The client has a simpler structure with a simple client wrapper being used:

// Client.tsx
// [...]
hydrate(
	<Provider store={store}>
		<App />
	</Provider>,
	document.getElementById('app')
)

Note that hydrate is used rather than render. This indicates to React that it should expect to see an existing render from the server rather than populating a previously empty element.

Deploying the Application

Code is bundled via webpack with multiple entrypoints:

  • Client.tsx: The frontend client ends up as the main JavaScript bundle which is sent to S3 during deployment and served statically.
  • server.js: The backend bundle used for rendering on Lambda. This includes the HTML template which is populated by the render.
  • translate.ts: The translate API entrypoint used on the translate Lambda.

But Why?

The main reason I see to use SSR is that behaviour improves in the time it takes to download the bundle to the browser. Instead of a blank page, users see a perfectly rendered - just unresponsive - application.

How Feasible is it on Lambda?

It was really quite doable to get SSR up and running on Lambda. But that doesn’t mean it’s a good idea. Lambda rendering a React application is going to be slower than statically serving a pre-rendered HTML file from S3 or especially a CDN. In the case of Obfuscator, pre-rendering is clearly a superior option as the page doesn’t change between loads or for different users.

This app is quite a simple SPA in that it’s a single route. Architecture may get more complicated for an app with routing. I’m guessing a Lambda proxy would be useful here but I’m not sure if that would play nice with the existing S3 proxy.

Then there’s the issue of cold starts. While barely noticeable, it is worth considering that performing SSR on Lambda will mean slower page loads after no requests have been made for a period of time. Caching at the API Gateway level could be a winner here.

Reflections

It’s been nice to revisit Obfuscator and give it some TLC. It’s even nicer that it now stands in a production environment with all infrastructure defined in code.
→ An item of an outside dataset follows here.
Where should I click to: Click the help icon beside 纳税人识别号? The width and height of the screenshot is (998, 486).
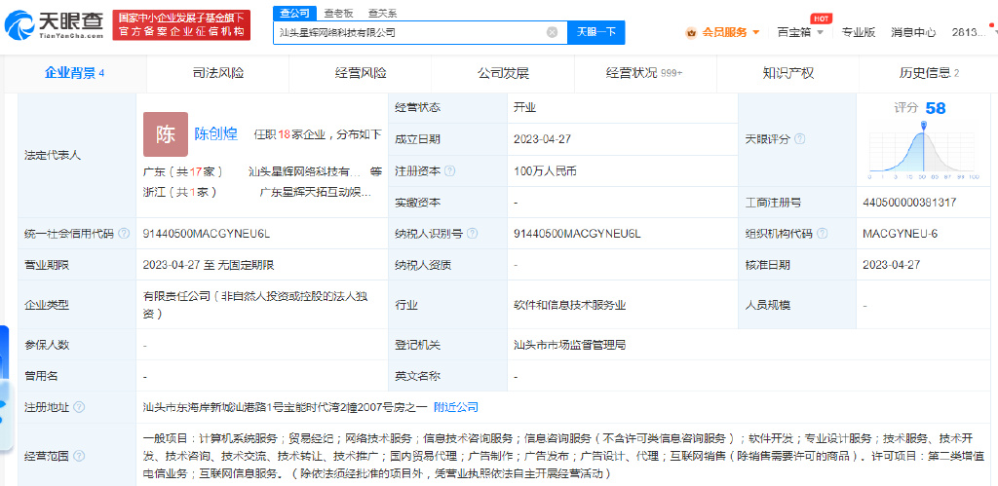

Plus the serverless architecture means I don’t pay anything if it’s not used. There are definitely improvements to be made to the frontend and more features to add (perhaps saving results to DynamoDB and making them sharable).

Highlights of this coding journey included TypeScript and webpack. TypeScript never ceases to amaze me by making JavaScript not suck. I made the webpack configs from scratch for this one and for the first time I’m starting to really understand how to configure it.

As for using Lambdas for rendering - SSR for Obfuscator is totally unnecessary. One day I might look into ways of doing pre-rendering instead. But if your application is truly a good candidate for SSR just know that it is possible with Lambda.